**AIM**.
From the blog post about Rob Bell below, extract the passage starting with "Several years ago" and going on through "year of college.", word for word.

**SOURCE DOCUMENT**.
#####

Thursday, March 10, 2011

Hell's Bells!

Several years ago I had the supreme misfortune of reading Rob Bell's Velvet Elvis: Repainting the Christian Faith. I do the best I can to remain a critical, neutral reader of everything I read. I prefer to test everything and hold onto the good without being too sore about the chaff I rubbed off. This one was different. Maybe it has to do with the circumstances surrounding my first run-through of the book. Maybe it was because I watched that first Nooma video four times in one summer at youth service ("We're gonna make it, buddy! Daddy knows the way!" Ugh...) Maybe I was just a little puffed up after my freshman year of college.



Or maybe the way he writes like this.



All the time.



And how a guy who wants to appear environmentally-sensitive wastes huge swaths of the page to appear profound while dooming hundreds of innocent trees to the slaughter. That with every.



Drawn-out.



Thought.



Ultimately it's probably Bell's trendy, artsy way of carrying himself and churning out videos that makes him more popular than I'll ever be. Or how he never seems particularly cranky, unlike me. In the end, I may be unable to stand him because I'll never be that cool.

Anyway you slice it, one thing I hated about Velvet Elvis was that I suspected that Bell was way more theologically liberal than he would have us believe. Yet the more I would raise these concerns, the more people around we would say that I was probably over-reacting. Some would hear what I said and reply, "I don't think that's what he meant." When I asked them why then Bell had said it that way, folks would reply, "He's just trying to be thought-provoking." I would then cite sermons he had preached and footnotes he'd left. I even attacked him for the teaching method he used, craving shock factor over solid Truth. Some around me still seemed eager to grant him the benefit of the doubt, maintaining that I must have misread him. Maybe they were right. I bet Rob Bell meant the total opposite of that stuff he wrote, had edited, finalized, then publicly defended against criticism.

I forgot about the issue for a while. Four years later, I logged onto facebook to find a friend had posted a link. I had not long before essentially figured that the Bell bandwagon had run out of steam. After all, by now most people I knew talked about the much-superior Mark Driscoll's Mars Hill over Rob Bell's. Seemingly out of the blue, here was Bell marketing his new book as a "questioning" of the doctrine of Hell. "Is Hell real? Will Ghandi really burn there forever? Does God intend for Jesus to save us from Himself?" he asks during the video. Before I could fully react, it looked as though the entire Reformed blogosphere had already been lit ablaze with criticism of a book which had yet to be released. I was briefly comforted to see that teachers I deeply respected could finally call this false teacher for who he was. Bell had slipped up and overplayed his trendy little hands. Now no one could deny what I had seen all along.

Yet the more I thought about it, the more I realized I may be far guiltier than Rob Bell ever will be. True, I haven't denied a fundamental teaching of the Christian church. (I am a Calvinist though, and to freewill folks that is almost the same.) No, I have affirmed all the right doctrines and could probably explain them better than most. I could probably be really entertaining about it too.

#####

Data for locating visible targets:
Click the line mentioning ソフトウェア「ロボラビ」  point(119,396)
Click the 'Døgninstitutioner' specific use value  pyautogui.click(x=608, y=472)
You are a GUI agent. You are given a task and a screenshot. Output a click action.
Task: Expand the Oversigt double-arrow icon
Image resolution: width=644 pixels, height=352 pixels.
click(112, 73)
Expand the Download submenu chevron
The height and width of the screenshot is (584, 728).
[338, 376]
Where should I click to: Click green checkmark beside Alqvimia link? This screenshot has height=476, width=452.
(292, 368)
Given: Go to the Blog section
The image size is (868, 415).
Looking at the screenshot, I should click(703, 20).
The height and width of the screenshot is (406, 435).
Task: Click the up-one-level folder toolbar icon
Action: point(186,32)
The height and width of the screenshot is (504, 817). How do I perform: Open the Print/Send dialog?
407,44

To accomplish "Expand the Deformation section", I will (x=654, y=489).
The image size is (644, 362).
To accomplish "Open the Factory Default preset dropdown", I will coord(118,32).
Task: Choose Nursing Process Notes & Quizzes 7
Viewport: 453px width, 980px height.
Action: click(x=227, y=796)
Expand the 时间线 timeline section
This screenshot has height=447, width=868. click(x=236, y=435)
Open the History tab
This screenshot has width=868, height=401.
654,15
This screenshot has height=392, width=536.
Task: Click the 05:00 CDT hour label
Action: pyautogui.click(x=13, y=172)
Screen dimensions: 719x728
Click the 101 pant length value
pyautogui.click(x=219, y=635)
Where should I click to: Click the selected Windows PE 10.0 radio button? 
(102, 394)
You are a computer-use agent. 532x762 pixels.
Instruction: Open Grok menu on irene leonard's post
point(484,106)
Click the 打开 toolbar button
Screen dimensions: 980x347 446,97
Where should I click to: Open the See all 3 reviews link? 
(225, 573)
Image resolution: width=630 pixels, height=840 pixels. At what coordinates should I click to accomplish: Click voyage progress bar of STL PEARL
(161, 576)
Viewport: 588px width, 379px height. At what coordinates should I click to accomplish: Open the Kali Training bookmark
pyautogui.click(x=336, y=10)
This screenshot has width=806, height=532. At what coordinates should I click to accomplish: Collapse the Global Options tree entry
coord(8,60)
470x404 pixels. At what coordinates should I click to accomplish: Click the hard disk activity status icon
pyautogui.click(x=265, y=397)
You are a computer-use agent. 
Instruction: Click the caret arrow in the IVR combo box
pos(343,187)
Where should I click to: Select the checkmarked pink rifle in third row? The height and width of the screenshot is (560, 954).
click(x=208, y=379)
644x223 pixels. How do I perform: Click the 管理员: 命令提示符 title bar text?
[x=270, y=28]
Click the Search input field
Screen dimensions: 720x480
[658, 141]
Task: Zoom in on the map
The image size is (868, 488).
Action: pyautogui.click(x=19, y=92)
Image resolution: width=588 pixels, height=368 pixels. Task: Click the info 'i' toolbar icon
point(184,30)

#####

**TASK SOLUTION**.
Several years ago I had the supreme misfortune of reading Rob Bell's Velvet Elvis: Repainting the Christian Faith. I do the best I can to remain a critical, neutral reader of everything I read. I prefer to test everything and hold onto the good without being too sore about the chaff I rubbed off. This one was different. Maybe it has to do with the circumstances surrounding my first run-through of the book. Maybe it was because I watched that first Nooma video four times in one summer at youth service ("We're gonna make it, buddy! Daddy knows the way!" Ugh...) Maybe I was just a little puffed up after my freshman year of college.